▶ **STUDY MATERIAL**:

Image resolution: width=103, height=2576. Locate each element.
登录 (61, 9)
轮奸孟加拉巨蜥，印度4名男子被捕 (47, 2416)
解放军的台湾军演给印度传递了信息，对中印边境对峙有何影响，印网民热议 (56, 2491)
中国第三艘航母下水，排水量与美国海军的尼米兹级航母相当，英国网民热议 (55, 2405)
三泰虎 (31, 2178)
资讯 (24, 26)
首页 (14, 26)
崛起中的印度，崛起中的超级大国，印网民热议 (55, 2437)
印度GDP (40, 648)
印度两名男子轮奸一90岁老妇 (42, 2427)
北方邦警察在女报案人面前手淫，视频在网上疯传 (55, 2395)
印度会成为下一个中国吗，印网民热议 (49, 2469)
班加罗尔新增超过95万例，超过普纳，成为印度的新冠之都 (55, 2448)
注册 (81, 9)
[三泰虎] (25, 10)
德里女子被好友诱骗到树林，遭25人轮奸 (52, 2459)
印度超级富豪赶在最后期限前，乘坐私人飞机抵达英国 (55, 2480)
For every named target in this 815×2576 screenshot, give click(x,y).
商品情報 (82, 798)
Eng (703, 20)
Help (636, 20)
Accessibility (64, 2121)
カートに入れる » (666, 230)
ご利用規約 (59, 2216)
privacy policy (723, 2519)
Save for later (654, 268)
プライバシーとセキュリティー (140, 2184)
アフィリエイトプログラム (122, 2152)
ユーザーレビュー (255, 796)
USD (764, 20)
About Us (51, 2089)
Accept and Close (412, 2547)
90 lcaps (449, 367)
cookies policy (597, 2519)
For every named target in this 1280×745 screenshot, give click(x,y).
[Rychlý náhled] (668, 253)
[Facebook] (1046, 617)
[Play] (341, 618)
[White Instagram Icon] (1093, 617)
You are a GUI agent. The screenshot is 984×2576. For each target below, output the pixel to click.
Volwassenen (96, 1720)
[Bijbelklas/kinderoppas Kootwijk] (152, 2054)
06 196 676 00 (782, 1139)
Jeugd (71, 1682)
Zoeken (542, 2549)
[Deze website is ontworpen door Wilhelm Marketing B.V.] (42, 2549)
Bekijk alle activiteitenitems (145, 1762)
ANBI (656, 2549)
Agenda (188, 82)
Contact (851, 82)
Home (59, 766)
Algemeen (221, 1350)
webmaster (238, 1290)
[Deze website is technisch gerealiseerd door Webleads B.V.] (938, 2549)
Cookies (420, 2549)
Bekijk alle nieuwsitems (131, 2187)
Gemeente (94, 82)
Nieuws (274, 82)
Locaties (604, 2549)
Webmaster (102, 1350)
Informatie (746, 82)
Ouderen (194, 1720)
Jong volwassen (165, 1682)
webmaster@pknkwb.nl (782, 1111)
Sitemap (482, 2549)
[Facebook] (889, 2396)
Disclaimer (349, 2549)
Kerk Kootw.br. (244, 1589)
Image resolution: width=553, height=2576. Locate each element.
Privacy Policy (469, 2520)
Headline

▶ **WHAT NEEDS TO BE DONE**:
Please go through the data above and copy every line that has the word "width".

▶ **YOUR SOLUTION**:
Image resolution: width=103, height=2576. Locate each element.
Image resolution: width=553, height=2576. Locate each element.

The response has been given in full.